I've always been against the current zone system and think it's a complete joke.


----------



## dcrothers

The more I think about the 10:00 a.m. start time, the more I like it. I don't understand why it is necessary to chase these birds from dawn until dusk. I agree with Mr. Monson's observation about birds needing stress free time. Those birds will still be there after 10:00 a.m., fellas.


----------



## DJRooster

It isn't necessary but it hurts absolutely nothing. Why not enjoy the resource when it presents itself? Why not start deer hunting, duck and goose hunting at 10:00? Why? Because there is no reason to do it. I just love to go out in the morning and make a couple of walks and then do something else the rest of the day. Look, right now there are plenty of roosters out there to take care of the "urge to merge" and there is absolutely no reason to not go out and take advantage of the resource. Just because South Dakota does it does not mean it is a good thing to do. In that case I am in favor of a 5000 nr cap on waterfowl liscenses. This to me makes as much sense as starting pheasant hunting at 10:00. Why do you want more regulation? If you want to "save the roosters" there are other management tools for that but right now with all the birds around it makes absolutely no sense. Again, only 30% of the birds will make the 2nd year and 3% will make a third year. It doesn't make any sense to save roosters. This is hunting not banking!! Our bird population is controled by habitat and the dreaded North Dakota winter, not "saving" roosters. Roosters are for hunting, not bird watching. If you want to go out at 10:00 A.M. fine but I don't want to and cannot find the logic.


----------



## Dick Monson

Gently, gently. My dogs flush hens as well as roosters. My dogs chase hens as well as roosters. An average guess, I'd put up ten hens for every rooster. When the birds are plainly visable feeding in a stubble field, they all fly back to cover when hunted-disturbed. In other words they are *all* interrupted, chased, flushed, and stressed. Not just roosters. We are having an open warm fall season. It is not normal. Pheasant hunting has gotten to be contest of numbers--how many can I bag-limit it out every time. Done it myself. But I think for those birds to come out of roosting cover, feed, gravel up, and return to cover takes time. All the better to survive the coming storms. They can't turn up the furnace on a cold night, they have to burn the fat they have stored, or is that mistaken?

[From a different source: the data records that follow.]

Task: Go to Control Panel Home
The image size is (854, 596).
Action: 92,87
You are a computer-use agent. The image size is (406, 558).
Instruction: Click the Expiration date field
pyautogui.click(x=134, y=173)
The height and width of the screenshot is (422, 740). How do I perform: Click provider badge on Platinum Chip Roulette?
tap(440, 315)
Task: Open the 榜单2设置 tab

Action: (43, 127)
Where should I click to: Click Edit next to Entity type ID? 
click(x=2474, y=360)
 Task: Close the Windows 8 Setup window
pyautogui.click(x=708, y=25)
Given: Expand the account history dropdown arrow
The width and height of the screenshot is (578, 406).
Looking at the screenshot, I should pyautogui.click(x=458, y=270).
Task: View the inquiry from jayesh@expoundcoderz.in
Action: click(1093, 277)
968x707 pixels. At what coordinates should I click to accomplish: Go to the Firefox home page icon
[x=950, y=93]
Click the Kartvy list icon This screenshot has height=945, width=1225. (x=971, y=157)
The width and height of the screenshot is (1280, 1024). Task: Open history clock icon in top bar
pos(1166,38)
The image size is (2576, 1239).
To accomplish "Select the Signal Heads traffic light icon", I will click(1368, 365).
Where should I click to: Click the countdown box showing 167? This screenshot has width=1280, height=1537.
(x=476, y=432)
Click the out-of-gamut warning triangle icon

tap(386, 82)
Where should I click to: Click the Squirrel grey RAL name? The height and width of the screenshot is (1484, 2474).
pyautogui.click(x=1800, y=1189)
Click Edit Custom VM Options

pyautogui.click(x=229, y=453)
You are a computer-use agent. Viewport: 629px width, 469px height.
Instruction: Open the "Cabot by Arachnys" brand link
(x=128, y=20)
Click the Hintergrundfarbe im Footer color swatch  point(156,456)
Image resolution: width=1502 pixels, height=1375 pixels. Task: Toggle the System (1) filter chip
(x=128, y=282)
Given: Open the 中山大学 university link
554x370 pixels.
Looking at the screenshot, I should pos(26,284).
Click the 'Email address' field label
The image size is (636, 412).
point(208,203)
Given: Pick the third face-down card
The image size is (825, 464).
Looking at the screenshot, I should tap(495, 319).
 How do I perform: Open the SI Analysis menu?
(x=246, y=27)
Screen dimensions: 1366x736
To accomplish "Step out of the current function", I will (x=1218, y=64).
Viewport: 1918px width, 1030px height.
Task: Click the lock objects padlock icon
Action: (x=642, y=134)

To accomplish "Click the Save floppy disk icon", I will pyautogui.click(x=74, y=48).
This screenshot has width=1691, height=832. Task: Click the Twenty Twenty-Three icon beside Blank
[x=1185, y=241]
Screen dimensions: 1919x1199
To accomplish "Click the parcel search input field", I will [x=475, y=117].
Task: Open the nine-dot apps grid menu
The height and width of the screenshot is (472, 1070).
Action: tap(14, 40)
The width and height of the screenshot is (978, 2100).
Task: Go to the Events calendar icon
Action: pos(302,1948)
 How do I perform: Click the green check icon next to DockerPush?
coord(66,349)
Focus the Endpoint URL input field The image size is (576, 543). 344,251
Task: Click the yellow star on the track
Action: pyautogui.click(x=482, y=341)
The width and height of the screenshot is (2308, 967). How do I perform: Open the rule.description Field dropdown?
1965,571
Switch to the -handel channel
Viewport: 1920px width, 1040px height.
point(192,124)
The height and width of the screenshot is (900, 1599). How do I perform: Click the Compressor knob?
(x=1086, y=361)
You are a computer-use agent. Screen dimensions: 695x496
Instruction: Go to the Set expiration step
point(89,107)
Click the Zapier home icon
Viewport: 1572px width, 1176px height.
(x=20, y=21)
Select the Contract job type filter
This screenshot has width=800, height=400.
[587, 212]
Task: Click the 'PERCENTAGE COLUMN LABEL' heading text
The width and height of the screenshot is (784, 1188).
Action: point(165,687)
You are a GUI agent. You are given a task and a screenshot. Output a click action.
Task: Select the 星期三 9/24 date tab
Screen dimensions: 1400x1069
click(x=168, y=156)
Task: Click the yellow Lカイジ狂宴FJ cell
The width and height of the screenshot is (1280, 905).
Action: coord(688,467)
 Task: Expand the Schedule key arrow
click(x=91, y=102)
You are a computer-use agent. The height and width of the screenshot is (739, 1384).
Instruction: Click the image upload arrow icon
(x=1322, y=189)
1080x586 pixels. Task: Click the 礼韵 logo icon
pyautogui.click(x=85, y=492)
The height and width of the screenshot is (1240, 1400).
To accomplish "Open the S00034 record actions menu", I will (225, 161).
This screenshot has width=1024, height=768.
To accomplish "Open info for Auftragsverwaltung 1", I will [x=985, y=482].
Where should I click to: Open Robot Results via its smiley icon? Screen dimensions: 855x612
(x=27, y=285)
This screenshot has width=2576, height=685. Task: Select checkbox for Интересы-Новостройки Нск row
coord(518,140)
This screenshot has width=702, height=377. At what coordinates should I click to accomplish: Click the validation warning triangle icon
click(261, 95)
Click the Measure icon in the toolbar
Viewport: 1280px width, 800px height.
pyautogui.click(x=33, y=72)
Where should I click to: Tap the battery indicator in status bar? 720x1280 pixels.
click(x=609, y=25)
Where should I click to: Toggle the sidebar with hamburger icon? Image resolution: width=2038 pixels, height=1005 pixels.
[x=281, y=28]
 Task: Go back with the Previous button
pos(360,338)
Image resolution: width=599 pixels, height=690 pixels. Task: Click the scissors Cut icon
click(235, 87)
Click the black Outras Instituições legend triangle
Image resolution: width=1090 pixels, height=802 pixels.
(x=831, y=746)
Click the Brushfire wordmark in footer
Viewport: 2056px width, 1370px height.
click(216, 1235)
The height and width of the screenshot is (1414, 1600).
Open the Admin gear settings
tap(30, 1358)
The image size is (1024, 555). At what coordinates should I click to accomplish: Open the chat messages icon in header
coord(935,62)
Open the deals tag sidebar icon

I'd like to see a cased gun law also. Just my 2 cs.


----------



## buckseye

Dick I'm kinda teasing here...on one side you are saying lets take it easy on the birds and on another you are saying lets make it easier on the predators, by having our guns in the cases. If you had to choose which would it be.


----------



## Dick Monson

Buckseye, if I had to choose I'd go 10am. When I was a pup I wanted to shoot'em all, even those running in the ditch. It has no appeal to me now. We can only shoot 3 a day and most days I don't want to shoot that many. Years ago a guy from western ND sent me a list of things he wanted changed in the pheasant season. That list was run on another site that used to be popular but has kind of croaked. I filed that list someplace, I'll see if I can dig it out. The case gun law should be safer and would prevent some of the wack 'em and stack 'em esp in deer hunting and birds on the road. I usually put my shotgun in the case anyway.


----------



## buckseye

I know what ya mean Dick I'm kind of a tourist these days. I like seeing wildlife more than killing it. Although I have killed two coyote and a badger in the last two weeks.


----------



## g/o

12


----------



## Ron Gilmore

Not sure on the 10 am thing but could live with it! On the cased law it is a bad thing from many points. I have seen this get to the point of plain stupidity. Lean a gun against a vehicle to put it away and a ticket gets written. Having to case the gun to cross a road, etc etc. I would suggest starting a different thread on this issue so this one does not get hijacked!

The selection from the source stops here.